Grading is my nemesis, has always been my nemesis, and I’m 95% certain will always be my nemesis.  I hate numbers, I still have to calculate 18/25 to determine the percent conversion, and I hesitate when I need students to count off by sevens to create groups of three.  (Or, should they count off by threes?)  I’m thoroughly convinced that my students’ grades are not an accurate depiction of their progress, but more along the lines of an arbitrary string of numbers that are easily rounded and make sense to the English teacher in me.  I’m turning to guru-Marzano for a grading fix.  His research-based strategies sit at the cornerstone of my decision-making process, his action steps to become a high-performing school were pretty much memorized in order to earn my diploma, and his vocabulary steps may as well be etched into the walls of my classroom, so I hope to extract a thing or two from his grading report.  I’m optimistic the book is only statistic heavy in the first few chapters.  (Does anyone else skip that part?)

Keeping up with the Kids:
For the last two years, my kids have been equally shocked and inspired by Aristotle and Dante Discover the Secrets of the Universe.  While we require parent permission for those wishing to read the selection, the all-knowing middle schoolers still underestimate the maturity of the content and writing.  Even my most exposed teenagers (which isn’t saying much) admit, “I didn’t realize it was going to be that bad.”  They also say it’s some of the best prose they’ve ever read.  I’ll take it!

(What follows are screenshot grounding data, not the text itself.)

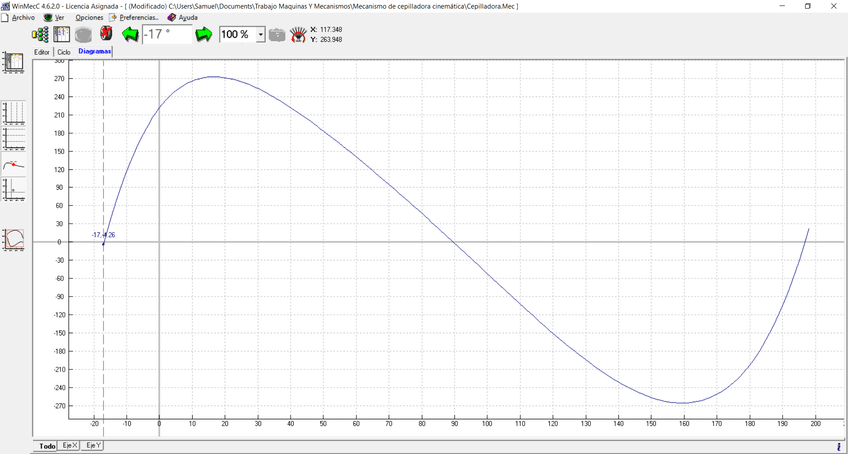This screenshot has height=454, width=848.
Task: Click the eye visibility icon in toolbar
Action: (298, 35)
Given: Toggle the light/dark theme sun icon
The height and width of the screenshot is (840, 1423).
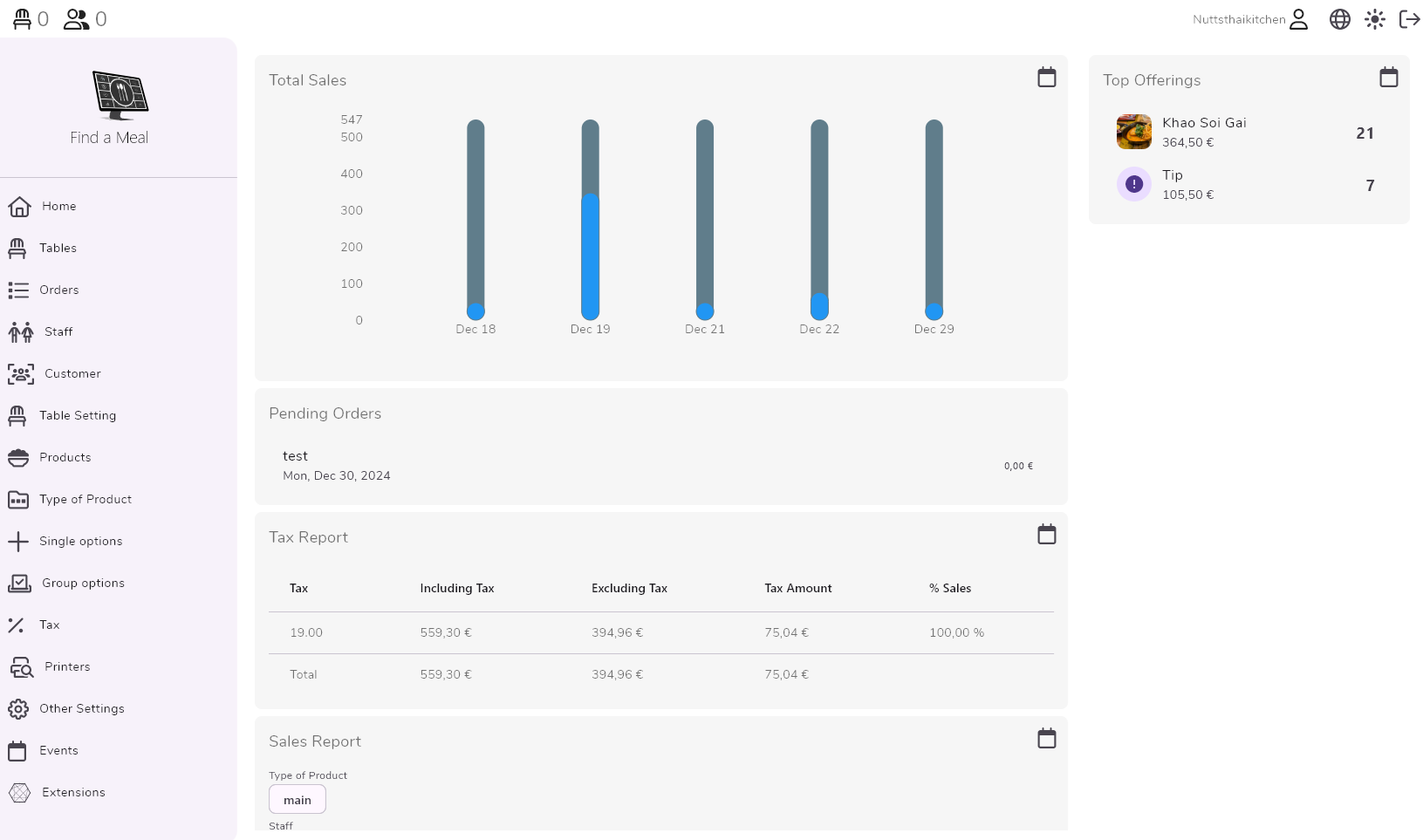Looking at the screenshot, I should coord(1374,19).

Counting by 7s has appeared on several book lists since it’s publication in 2014.  Along the lines of Wonder and Out of my Mind, it follows a middle school  “outsider, coping with loss, and discovering the true meaning of family.”  While I’m in this genre, let me recommend, See you at Harry’s.

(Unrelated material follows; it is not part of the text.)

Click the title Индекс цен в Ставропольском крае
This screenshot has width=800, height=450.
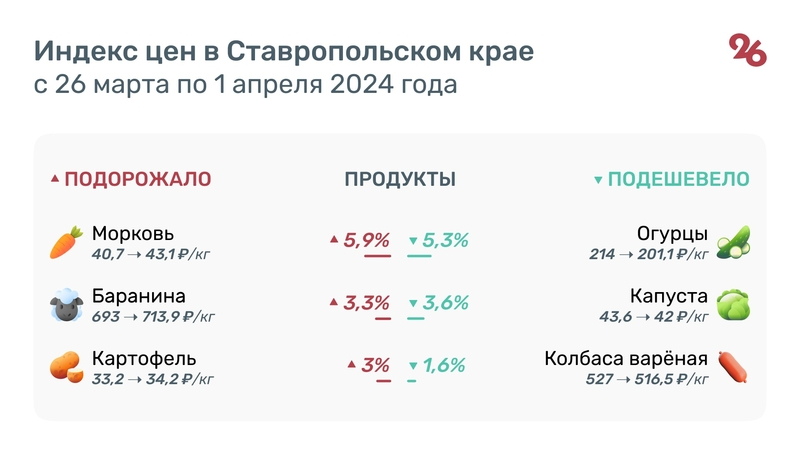point(284,51)
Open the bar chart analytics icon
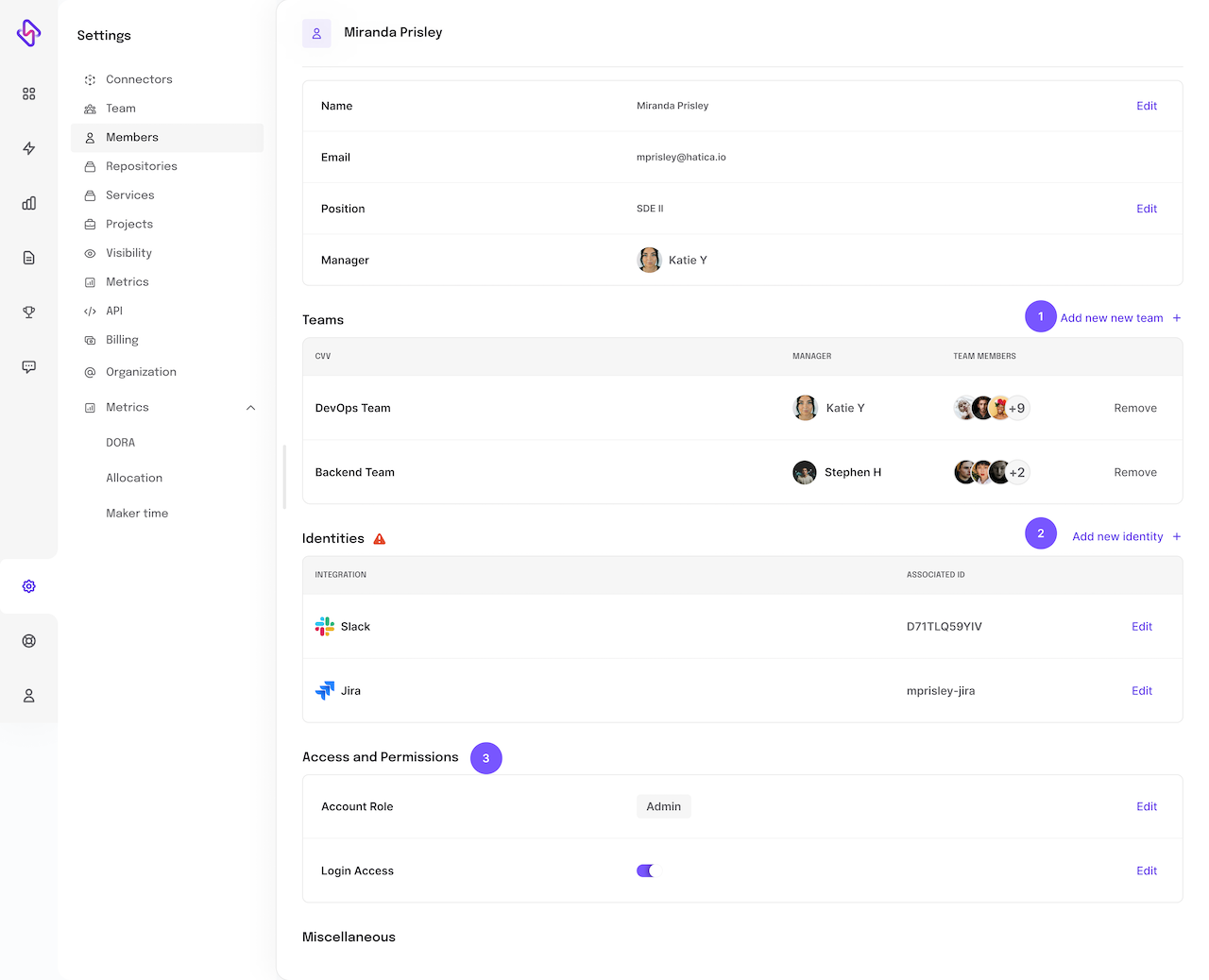The image size is (1209, 980). tap(29, 203)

Proof of Forever.  Because the author, Lexa Hillyer, is that good.  Check out her writer series, Paper Lantern Lit, on YouTube.

For me:
The Royal We is everything I look for in a novel:  someone else’s interpretation of what must be.   Every girl did it.  We all filled in the blanks of the little that we didn’t know about Kate and William’s courtship.  Here, the Go Fug Yourself ladies tell their strikingly similar, but just-enough-different version.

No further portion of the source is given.